Durand was the leading landscape painter of his generation and the dean of the Hudson River School—a group of landscape painters working primarily in the northeast United States in the 1840s and 1850s. He fervently advocated for plein air painting (painting out of doors) and the close observation of nature. For Durand, though, this wasn’t just a mode of practice; it was a way of living and working in communion with the very subject matter he put on canvas. It was a spiritual experience that he hoped would be transmitted from his paintings to those viewing them. Durand laid out his transcendentalist belief in the power of art in his “Letters on Landscape Painting,” published in Crayon magazine in 1855. “The true province of Landscape Art is the representation of the work of God in the visible creation,” he wrote. Nature and landscape painting, Durand believed, could play a moralizing role in the lives of Americans: “The external appearance of this our dwelling place, apart from its wondrous structure and functions that minister to our well-being, is fraught with lessons of high and holy meaning, only surpassed by the light of Revelation.”

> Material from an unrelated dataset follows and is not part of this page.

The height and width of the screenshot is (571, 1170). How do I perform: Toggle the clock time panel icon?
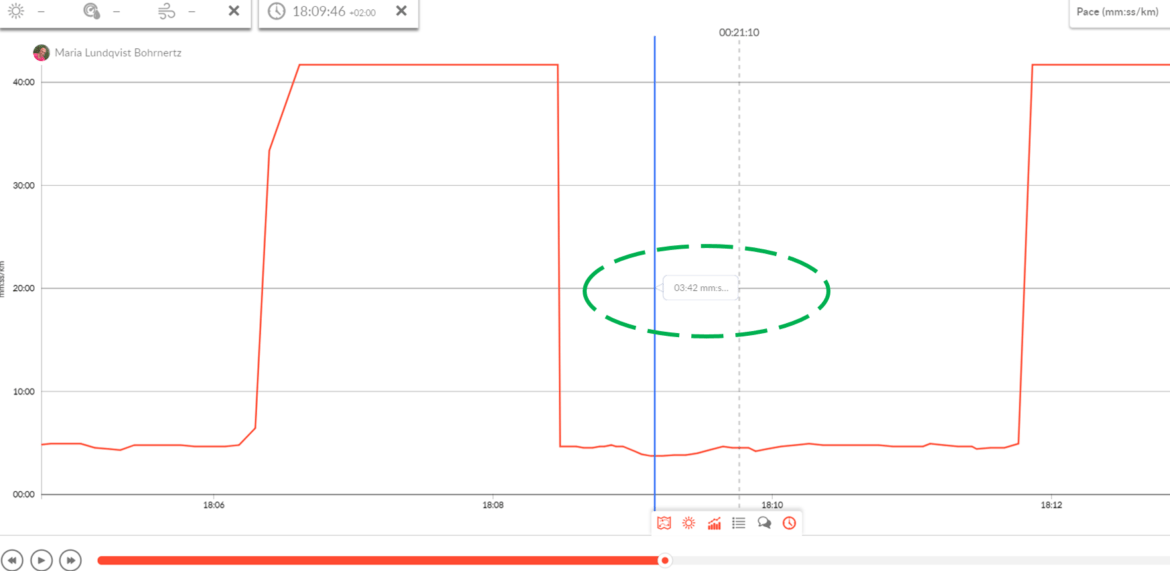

Durand was not alone in his devotion to the natural world in the 1850s. A “Christianized naturalism,” as the art historian Barbara Novak described it, pervaded American society at the time. Artists, poets, and naturalists alike discovered God’s presence in nature. Thomas Cole, artist and mentor to Durand and the founder of the Hudson River School, described looking at nature as the “contemplation of eternal things.” The rugged mountains and vast wilderness of the Northeast were the centerpiece of an iconography of American promise and potential, spiritually, economically, and politically. Landscape painting constructed an image of America rooted in the natural world, representing national values and beliefs of progress for a growing upper and middle-class audience.

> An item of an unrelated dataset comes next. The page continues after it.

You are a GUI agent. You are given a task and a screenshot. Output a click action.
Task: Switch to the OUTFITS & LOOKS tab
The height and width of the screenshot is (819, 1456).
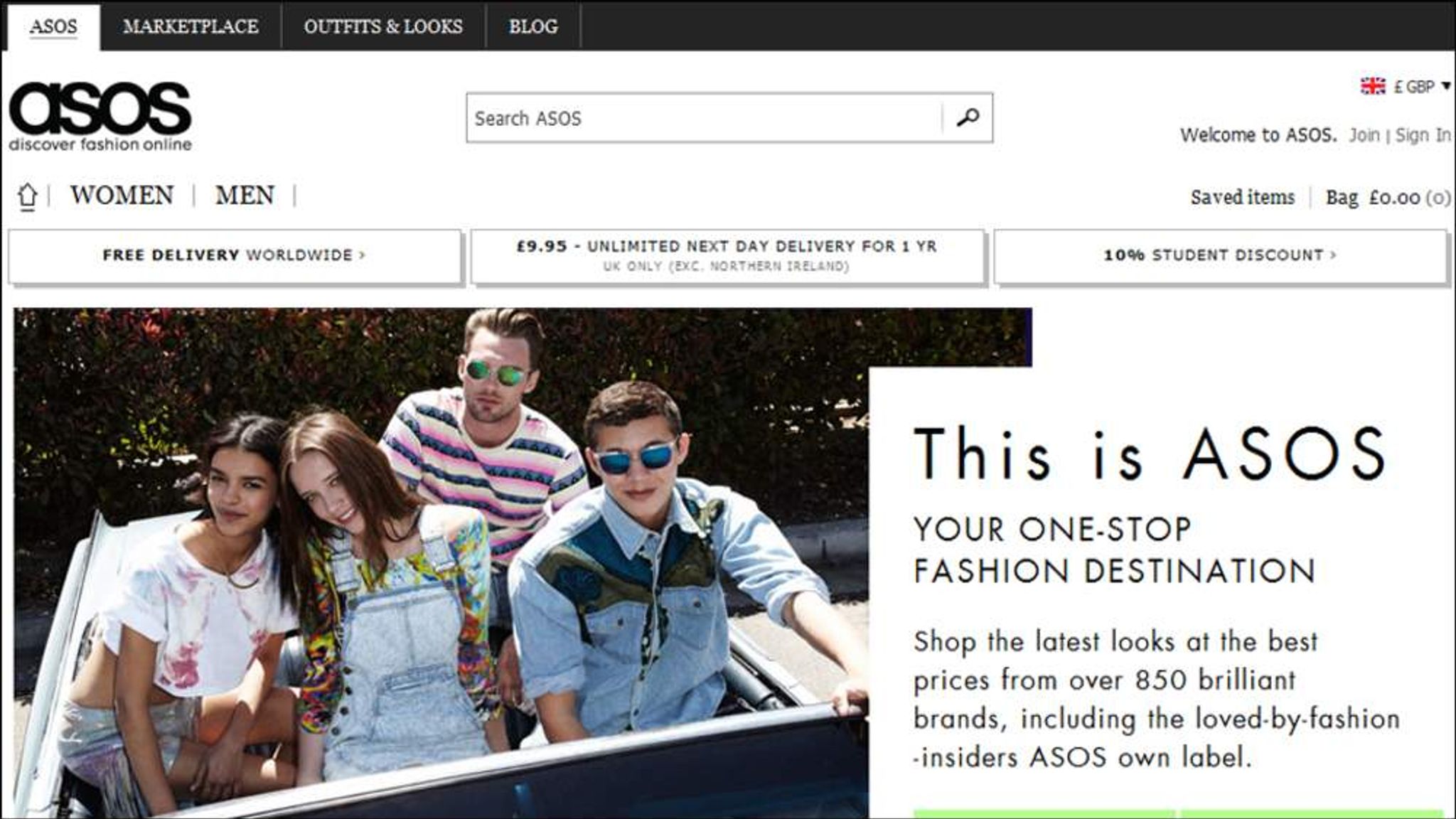[x=383, y=26]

Tourism to the Hudson River Valley and to New England boomed in these years. Americans flocked to these pastoral, idyllic places to seek refuge from rising urbanization and industrialization. In the mountains, on the lakes, and along the seashore, visitors like Nelson could appreciate the beauty and free themselves from the burdens of busy modern life by absorbing themselves in nature. City parks emerged during this period, providing year-round access to nature for urbanites of all classes. Central Park in New York was opened in 1857 and the Boston Public Garden, though officially founded in 1837, was cultivated as a public green space in the late 1850s. The first calls for the protection of the environment were made in the 1850s with the encroachment of humans, riverboats, trains, and hotels into previously untouched wooded lands and open fields.

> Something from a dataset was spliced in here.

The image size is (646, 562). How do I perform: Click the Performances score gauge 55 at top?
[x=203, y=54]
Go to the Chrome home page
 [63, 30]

What of the fallen tree in the foreground of Catskill Mountains Near Shandaken? Is it a reminder of the life cycle of forests, of birth, death, decay, and eventual rebirth? Or is it a warning about the threat humans pose to the environment—as spiritual seekers, admirers of the picturesque, and as hostile intruders? These are all viable ways of reading this painting today and are also ways in which Americans at the time saw the painting. The environmental crisis of our age has its historical antecedents in the middle of the nineteenth century, a time when Americans first articulated the conflict between progress and preservation, spirituality and economic growth, paradoxes at the heart of humans’ relationship with nature. A range of academic disciplines outside of art history—literary studies, environmental studies, religion, history, to name but a few—also consider how these historical debates have shaped and still shape our attitudes toward the world around us.

Catskill Mountains Near Shandaken exemplifies the power of landscape painting to convey multiple types of political and social ideologies. The painting speaks to the pivotal role played by art in visualizing an environmental consciousness that shaped Americans’ perceptions about their relationship to the natural world and the need to steward it responsibly—certainly a message that resounds with us today.